(Texto da página):
-------
Era um xote, não? Eu gostava disso. Um dia deixaram que me pusessem uma saca de açúcar de sessenta quilos nas minhas costas. Eu tinha doze anos e as perninhas pareciam emborcar-se e afundar para dentro do piso e levei o pesado fardo até o interior da fábrica. Isto o fazia às vistas de todos os adultos da fábrica de refrigerantes.

Quando cheguei ao local de largar o peso deixei-o cair ao chão. Mas eu nem me sentia tanta era a dormência em todo o corpo. Um cansaço! Um arrependimento! Ninguém para impedir aquela extravagância… em troca de quê? Ninguém elogiou, nem agradeceu nem falou nada. Nem uma bronca de alguém para alguém tipo:

— Por que fizeram isso?

Não. Nada disso houve. Meu corpo bambo e doido foi parar debaixo de uma árvore onde me deitei para aliviar o físico. Ali eu dormi até o final do dia. E ninguém, pra ver se eu estava bem ou se havia morrido.

Gente, passei o resto do ano com aquele cansaço horrível, sem nada clamar para ninguém. Achavam que eu estava bem e assim fiquei. Até hoje.

Aos 13 anos cometi outra loucura. Eu tinha o físico meio fortinho e todo menino bobo me chamava pra “ferrar” uma luta e, mais bobo ainda, eu aceitava, só para não parecer medroso ou covarde.

O Guilherme, mesma idade só que um pouco mais alto, veio a mim e propôs:
— Vamos dar um soco um no outro pra ver quem “derroba” quem?

E a molecada fazendo público. Cada moleque dizendo pra quem torceria. O Guilherme me pega distraído e me dá um tranco forte no peito. Quando fui pra acertar-lhe o meu murro surgiu o Padre Conselheiro que me impediu:

— Nada dessas brincadeiras malucas aqui!

— E eu vou ficar sem dar o meu murro? Reclamei.

— Vai! Aqui não é ringue de briga. Vai cada um pra sua sala fazer suas tarefas. Aliás, vão-se todos.

Entramos pra sala de aula e eu fiquei sem dar o saldo que devia ao Guilherme. De outra topada com o colega, o Guilherme não quis nunca mais saber de mim. Nem da minha amizade.

Ser homem no meu tempo de menino era duro. Não podia apanhar na rua ou apanhava em casa. Não podia machucar-se acidentalmente nem chorar. Que homem não chora.
-------
(Dados fornecidos):
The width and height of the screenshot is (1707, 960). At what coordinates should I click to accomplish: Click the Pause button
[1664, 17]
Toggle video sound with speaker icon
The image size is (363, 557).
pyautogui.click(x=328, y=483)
-------
(Tarefas a cumprir):
1. No relato de infância, liste tudo o que, segundo o parágrafo iniciado por "Ser homem no meu tempo de menino era duro", um menino não podia fazer.
2. Dê prosseguimento ao relato de infância a partir do ponto em que ele termina.
O material não tem relação com o relato de infância.

(Respostas fornecidas):
1.
- Apanhar na rua
- Machucar-se acidentalmente
- Chorar

2.
Já contei. Mas só para completar a história. Na adolescência para mostrar que já era homem, juntamente com colegas da mesma idade, influenciado pelos mais velhos, tinha que beber três “caipirinhas” (cachaça com limão); sentados na mesa do bar, num banco alto, cada qual bebia sua taça da branquinha, uma por uma, sem fazer careta.

— Lá vai a primeira! E os três bobinhos — nhac! Engolia a primeira talagada da margosa!

— E dois! Vap! Os três bobinhos mandavam a “marvada” pra dentro.

— E já! — os três tontinhos de olhos cerrados mandava a última engolida.

— Uaaaaaaa!

Era o grito de guerra. Então o Altamiro Carneiro, o chefe dos debutes, berrava:
— Pronto! Vocês agora são homens!

— Agora… Dizia o Carlito (Carlos Miranda de Melo) nós já podemos ir lá pra onde estão as mulheres? Ele falava ga-gaguejando devido ao efeito da “cana”, vermelho mais que pimenta porque ele era branquinho…

— Vamos sim. Mas espere um pouco… Altamiro queria saber se nós estávamos todos bem. O Luizinho Fernando da Silva Jr. estava com as pálpebras paradas no meio dos olhos, vendo tudo em duplex. Sentado no banco alto eu esperava os dois colegas descerem pra ver que rumo tomar.

E o Altamiro explicava:

— Agora nós vamos lá pra zona, onde estão as mulheres. Lá é que vamos ver se vocês já são homens mesmo.

O ambiente do bar girava em torno de nós. Cada qual com cara imbecil. Tudo que via achava graça.

— Altamiro, explica pra nós como é que a gente faz com as mulheres… — Pediu o Carlito.

— Chegando lá é fácil. A gente já nasce sabendo fazer essas coisas!

— Oba!

— Então desçam dos bancos e vamos!

Quando nós três descemos dos bancos altos, cadê os bancos?

Bêbados, caímos os três dos bancos com as caras diretas no chão do bar.
E lá ficamos até a manhã seguinte.

… Quando nossos pais chegaram pra nos levar pra casa.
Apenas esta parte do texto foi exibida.